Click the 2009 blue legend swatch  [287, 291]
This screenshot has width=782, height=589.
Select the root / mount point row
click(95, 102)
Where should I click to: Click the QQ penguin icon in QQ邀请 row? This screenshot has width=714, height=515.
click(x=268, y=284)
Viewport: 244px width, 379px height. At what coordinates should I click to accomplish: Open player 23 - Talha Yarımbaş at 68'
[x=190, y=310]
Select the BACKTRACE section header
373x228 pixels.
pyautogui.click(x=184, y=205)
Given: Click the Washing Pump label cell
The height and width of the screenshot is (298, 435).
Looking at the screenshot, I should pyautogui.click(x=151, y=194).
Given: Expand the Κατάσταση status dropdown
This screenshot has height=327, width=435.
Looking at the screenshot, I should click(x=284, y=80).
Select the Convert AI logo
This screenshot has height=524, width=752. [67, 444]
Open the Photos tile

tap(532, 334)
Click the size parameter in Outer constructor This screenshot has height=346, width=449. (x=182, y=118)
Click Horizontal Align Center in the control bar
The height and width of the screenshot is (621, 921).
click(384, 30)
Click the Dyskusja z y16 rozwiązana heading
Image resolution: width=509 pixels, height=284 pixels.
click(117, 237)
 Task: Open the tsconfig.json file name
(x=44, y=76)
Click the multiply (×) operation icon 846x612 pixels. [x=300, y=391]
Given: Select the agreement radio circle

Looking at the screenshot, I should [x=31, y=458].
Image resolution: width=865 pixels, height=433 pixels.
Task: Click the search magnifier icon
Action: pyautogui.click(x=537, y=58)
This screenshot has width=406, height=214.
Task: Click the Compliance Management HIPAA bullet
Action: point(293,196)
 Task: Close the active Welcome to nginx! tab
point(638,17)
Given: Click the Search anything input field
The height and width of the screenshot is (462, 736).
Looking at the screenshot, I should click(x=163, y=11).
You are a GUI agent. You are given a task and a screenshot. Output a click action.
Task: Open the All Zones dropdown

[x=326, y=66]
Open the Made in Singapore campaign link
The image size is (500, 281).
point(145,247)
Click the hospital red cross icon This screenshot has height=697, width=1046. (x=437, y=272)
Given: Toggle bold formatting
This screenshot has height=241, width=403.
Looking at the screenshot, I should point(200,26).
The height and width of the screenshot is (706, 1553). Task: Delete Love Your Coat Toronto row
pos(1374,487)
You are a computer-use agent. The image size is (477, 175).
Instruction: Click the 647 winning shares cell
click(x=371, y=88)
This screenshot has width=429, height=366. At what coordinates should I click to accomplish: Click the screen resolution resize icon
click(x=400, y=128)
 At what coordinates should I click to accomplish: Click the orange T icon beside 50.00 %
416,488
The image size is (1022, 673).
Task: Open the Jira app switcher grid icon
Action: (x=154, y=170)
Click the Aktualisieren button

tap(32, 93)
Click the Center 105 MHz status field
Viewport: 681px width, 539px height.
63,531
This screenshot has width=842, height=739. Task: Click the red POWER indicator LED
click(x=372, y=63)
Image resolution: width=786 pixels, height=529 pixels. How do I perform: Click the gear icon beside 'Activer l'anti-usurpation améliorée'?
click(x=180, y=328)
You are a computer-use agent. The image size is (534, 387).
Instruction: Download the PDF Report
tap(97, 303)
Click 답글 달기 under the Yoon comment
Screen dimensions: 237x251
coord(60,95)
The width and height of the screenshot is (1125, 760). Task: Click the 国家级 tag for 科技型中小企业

==================================================

WHAT TO PRODUCE: Return all of the material verbatim, with no line left out.

OUTPUT OF THE TASK:
Click the 2009 blue legend swatch  [287, 291]
This screenshot has width=782, height=589.
Select the root / mount point row
click(95, 102)
Where should I click to: Click the QQ penguin icon in QQ邀请 row? This screenshot has width=714, height=515.
click(x=268, y=284)
Viewport: 244px width, 379px height. At what coordinates should I click to accomplish: Open player 23 - Talha Yarımbaş at 68'
[x=190, y=310]
Select the BACKTRACE section header
373x228 pixels.
pyautogui.click(x=184, y=205)
Given: Click the Washing Pump label cell
The height and width of the screenshot is (298, 435).
Looking at the screenshot, I should pyautogui.click(x=151, y=194).
Given: Expand the Κατάσταση status dropdown
This screenshot has height=327, width=435.
Looking at the screenshot, I should click(x=284, y=80).
Select the Convert AI logo
This screenshot has height=524, width=752. [67, 444]
Open the Photos tile

tap(532, 334)
Click the size parameter in Outer constructor This screenshot has height=346, width=449. (x=182, y=118)
Click Horizontal Align Center in the control bar
The height and width of the screenshot is (621, 921).
click(384, 30)
Click the Dyskusja z y16 rozwiązana heading
Image resolution: width=509 pixels, height=284 pixels.
click(117, 237)
 Task: Open the tsconfig.json file name
(x=44, y=76)
Click the multiply (×) operation icon 846x612 pixels. [x=300, y=391]
Given: Select the agreement radio circle

Looking at the screenshot, I should [x=31, y=458].
Image resolution: width=865 pixels, height=433 pixels.
Task: Click the search magnifier icon
Action: pyautogui.click(x=537, y=58)
This screenshot has width=406, height=214.
Task: Click the Compliance Management HIPAA bullet
Action: point(293,196)
 Task: Close the active Welcome to nginx! tab
point(638,17)
Given: Click the Search anything input field
The height and width of the screenshot is (462, 736).
Looking at the screenshot, I should click(x=163, y=11).
You are a GUI agent. You are given a task and a screenshot. Output a click action.
Task: Open the All Zones dropdown

[x=326, y=66]
Open the Made in Singapore campaign link
The image size is (500, 281).
point(145,247)
Click the hospital red cross icon This screenshot has height=697, width=1046. (x=437, y=272)
Given: Toggle bold formatting
This screenshot has height=241, width=403.
Looking at the screenshot, I should point(200,26).
The height and width of the screenshot is (706, 1553). Task: Delete Love Your Coat Toronto row
pos(1374,487)
You are a computer-use agent. The image size is (477, 175).
Instruction: Click the 647 winning shares cell
click(x=371, y=88)
This screenshot has width=429, height=366. At what coordinates should I click to accomplish: Click the screen resolution resize icon
click(x=400, y=128)
 At what coordinates should I click to accomplish: Click the orange T icon beside 50.00 %
416,488
The image size is (1022, 673).
Task: Open the Jira app switcher grid icon
Action: (x=154, y=170)
Click the Aktualisieren button

tap(32, 93)
Click the Center 105 MHz status field
Viewport: 681px width, 539px height.
63,531
This screenshot has width=842, height=739. Task: Click the red POWER indicator LED
click(x=372, y=63)
Image resolution: width=786 pixels, height=529 pixels. How do I perform: Click the gear icon beside 'Activer l'anti-usurpation améliorée'?
click(x=180, y=328)
You are a computer-use agent. The image size is (534, 387).
Instruction: Download the PDF Report
tap(97, 303)
Click 답글 달기 under the Yoon comment
Screen dimensions: 237x251
coord(60,95)
The width and height of the screenshot is (1125, 760). Task: Click the 国家级 tag for 科技型中小企业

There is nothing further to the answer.